Definition

The Fork/Join Framework is a Java framework for parallelizing divide-and-conquer algorithms using a pool of worker threads and work stealing.

Core idea

The basic pattern is:

  1. split a large task into smaller subtasks (fork)
  2. solve subtasks in parallel
  3. combine the results (join)

This is especially useful when a problem can be solved recursively.

Main classes

  • ForkJoinPool: the thread pool that runs fork/join tasks
  • ForkJoinTask<V>: base abstraction for tasks
  • RecursiveTask<V>: a task that returns a result
  • RecursiveAction: a task with no return value

Java also provides a common pool, which is often used by parallel streams and some other concurrency utilities.

Work stealing

The framework uses work stealing for load balancing.

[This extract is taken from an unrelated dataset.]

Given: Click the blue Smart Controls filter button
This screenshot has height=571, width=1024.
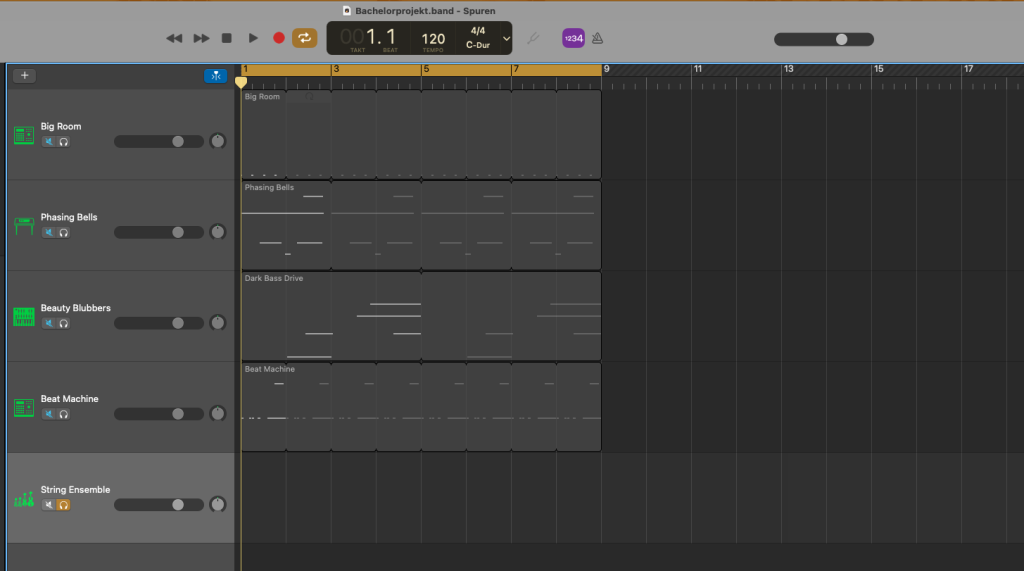Looking at the screenshot, I should point(215,76).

  • each worker thread keeps a deque of tasks
  • when a worker becomes idle, it steals work from another worker
  • this helps keep all processors busy This is one of the main reasons fork/join works well for irregular recursive workloads.

Example

import java.util.concurrent.*;
 
class SumTask extends RecursiveTask<Long> {
    private static final int THRESHOLD = 1000;
    private final int[] arr;
    private final int left;
    private final int right;
 
    SumTask(int[] arr, int left, int right) {
        this.arr = arr;
        this.left = left;
        this.right = right;
    }
 
    @Override
    protected Long compute() {
        if (right - left <= THRESHOLD) {
            long sum = 0;
            for (int i = left; i < right; i++) {
                sum += arr[i];
            }
            return sum;
        }
 
        int mid = (left + right) / 2;
        SumTask leftTask = new SumTask(arr, left, mid);
        SumTask rightTask = new SumTask(arr, mid, right);
 
        leftTask.fork();
        long rightResult = rightTask.compute();
        long leftResult = leftTask.join();
 
        return leftResult + rightResult;
    }
}
 
ForkJoinPool pool = new ForkJoinPool();
long result = pool.invoke(new SumTask(array, 0, array.length));

Why compute one side directly?

A common idiom is:

  • fork() one subtask
  • compute() the other subtask in the current thread
  • join() the forked subtask

This often reduces scheduling overhead compared with forking both sides immediately.

When it is useful

  • divide-and-conquer algorithms such as merge sort or quicksort
  • tree and graph traversal with mostly independent subtasks
  • large array or matrix computations
  • CPU-bound tasks that can be split recursively

When it is not ideal

  • blocking I/O tasks
  • tasks with too much shared mutable state
  • extremely small tasks, where scheduling overhead dominates the useful work

If tasks block frequently, worker threads may sit idle and the framework becomes less effective.

Important

Fork/Join is best for CPU-bound, recursive, and mostly independent tasks. It is not mainly a replacement for all multithreading in Java.